• [DOCUMENT TEXT]:
"""

Midnight Movie is an old school horror film. In fact, it's two old
school horror films, from two different eras, which have been packaged
together by building the plot around a group of people attending a horror
film. Oddest of all, characters can go back and forth from the film proper
to the other film within! The premise is that the film-within-a-film has
supernatural powers. Whenever it is screened, the on-screen killer can
come off the screen, grab audience members, and drag them back into the
screen with him. While the film plays, the audience magically,
mysteriously loses all contact with the outside world. Cell phones go
dead. The theater doors lock and seal. People who look inside the glass
doors from the street cannot see anyone inside, even if the people inside
are standing right at the door, pounding away to attract the attention of
passers-by. There are only two ways for the audience members to escape the
slasher: (1) they can stop the projector of the film-within-a-film; or (2)
they can outrun him until the film-within-a-film ends.
The film proper, the one we are watching, is an 80s-style slasher film
with a level of splatter and gore appropriate to that era rather than
ours, seasoned by just a tiny hint of modern torture porn. The
film-within-the-film is a 60s-style B&W film called The Dark Beneath, and
it adds a little much-needed comic relief to the package. Although
Midnight Movie is too intense to be classified in the horror/comedy genre,
the B&W film mimics both the filmmaking styles and the culture of the 60s
with comical exaggeration. In fact, both films evoke the styles of the
eras they limn, and they combine effectively to produce a solid overall
horror package. There's really nothing new here. Neither the concept nor
the presentation are innovative, but all the required genre elements are
handled with style and dramatic tension, and the two-film gimmick is used
very effectively.

"""

(Records from a data source)
"""

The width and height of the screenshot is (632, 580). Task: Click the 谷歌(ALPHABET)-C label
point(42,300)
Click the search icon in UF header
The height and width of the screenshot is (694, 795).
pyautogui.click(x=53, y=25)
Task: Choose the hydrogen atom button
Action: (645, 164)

"""

• [WHAT THIS EXERCISE ASKS]:
a - Lay out each line of the listing as a Markdown table with the columns "Row" and "Line", numbering the rows and leaving out blank lines.
b - Pick up the review of Midnight Movie after its last sentence and keep writing it.

• [SET OF ANSWERS]:
a -
| Row | Line |
|---|---|
| 1 | The width and height of the screenshot is (632, 580). Task: Click the 谷歌(ALPHABET)-C label |
| 2 | point(42,300) |
| 3 | Click the search icon in UF header |
| 4 | The height and width of the screenshot is (694, 795). |
| 5 | pyautogui.click(x=53, y=25) |
| 6 | Task: Choose the hydrogen atom button |
| 7 | Action: (645, 164) |

b -
The characters watching the B&W film comment on the silly nature of
horror films in general, little suspecting that they are also in one. By
having the main film's characters comment on the film they are watching,
all the while saying the kinds of things real teens would say about such a
film, the screenwriters are able to avoid the kind of clumsy
self-referential device used in Scream, wherein the characters realize
they are in a horror film situation and try to create a survival situation
by using the known parameters of the genre.
Early in the film, there's another clever use of the two-film device.
(Minor spoiler of an early murder.) The kids
watching the movie are really impressed when they see their friend being
murdered on screen after he excuses himself to go to the restroom. After
all, they reason, he's an AV wizard, and he has just punked them by
figuring out a way to insert himself into the old-time action. Surely he
just pretended to go to the restroom so he could set everything up, right?
Didn't they assume what any of us would assume? The other teens watch
their friend get slaughtered and disemboweled, all the while laughing at
his plight and talking back to the screen, never realizing at any time
that he has actually been pulled into the movie, and is truly being ripped
apart in gruesome and painful ways. The best part of the situation is our
realization that we would also be laughing and hooting at our friend's
pain if we were in their situation!
Pretty slick!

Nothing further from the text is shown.